Shares of productivity and collaboration software provider Atlassian (TEAM 3.14%) plunged nearly 30% on Friday following a quarterly report that did not sit well with investors. While revenue grew by 31% in the fiscal first quarter ended Sept. 30, the company is starting to feel the effects of a difficult economic environment.

The rate at which users of free plans are converting to paid plans was already deteriorating, and that trend worsened in Q1. One of the main ways Atlassian wins new customers is to offer fairly generous free plans for its software. If that free customer expands usage and runs up against the limits of the free plan, they can upgrade to a paid plan and join nearly 250,000 paying Atlassian customers.

On top of the slowdown in customer acquisition, existing paid customers are pulling back on growing their spending. With layoffs and hiring freezes making headlines, this isn't too surprising. A business focused on controlling costs will likely be a bit stingier when it comes to adding seats.

Friday's rout brings the total decline in Atlassian's stock price to 73% since peaking in late 2021. Is Atlassian a buy at such a depressed level? There's one major pro and one major con to consider.

Reason to buy: Mission-critical software

Atlassian's core products -- which include issue tracking and project management tool Jira, visual project management tool Trello, collaboration and shared workspace tool Confluence, and a few others -- are mission-critical for companies that have adopted them broadly. If a software company uses Jira to develop and maintain all its products, it's not going to rip that out and switch providers unless there's a very good reason.

Selling mission-critical software doesn't provide full immunity from economic downturns. Since Atlassian's pricing is based on the number of users, a customer reducing the size of its workforce will also be looking to reduce the number of users it pays for. Other customers may defer plans to adopt additional Atlassian products or to roll out software to additional employees. The net result of all this is slower growth for Atlassian.

Atlassian's financial results will probably get worse before they get better, especially if global economies enter a recession next year. But selling software that many customers need is a lot better than selling software that can be easily swapped out or dropped entirely. Atlassian should be able to weather this storm, although not without some pain.

Reason to sell: A sky-high valuation

Even down more than 70%, Atlassian is still an expensive stock. The company is valued at roughly $31.5 billion, or 11 times fiscal 2022 revenue.

A year ago, a price-to-sales ratio barely above 10 would have seemed cheap for a growing software company like Atlassian. What investors are willing to pay for a stock is a function of a lot of things, including prevailing interest rates. Going from ultra-low rates last year to rapidly rising rates this year has certainly thrown some cold water on the frothiest parts of the stock market.
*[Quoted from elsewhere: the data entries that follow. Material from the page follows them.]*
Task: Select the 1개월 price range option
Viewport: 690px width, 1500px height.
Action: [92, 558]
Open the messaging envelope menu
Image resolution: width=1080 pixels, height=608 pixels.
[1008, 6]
Other software stocks have been hit much harder than Atlassian. Messaging platform Twilio, for example, now trades for around twice annual sales. How much further could Atlassian stock fall? The floor is a long way down.

The good news is that Atlassian the company is strong. It's free cash flow positive, although not so much if you back out stock-based compensation, and its spending is more disciplined than that of many other software companies. Atlassian spends more than twice as much on research and development (R&D) than it does on sales and marketing, putting improving its products ahead of boosting sales in the short run. And R&D spending can be cut if necessary to shore up the bottom line.

Verdict: Buy at a cheaper price

Atlassian is a good company, but the stock is just too expensive to consider seriously. Atlassian isn't profitable on a GAAP basis, and there's still a lot of uncertainty over how well its business will hold up in a recession. A double-digit price-to-sales ratio will be tough to maintain in this environment, especially if Atlassian's growth rate slows further in the coming quarters.

Put Atlassian on your watchlist, but hold off until the stock is more reasonably priced.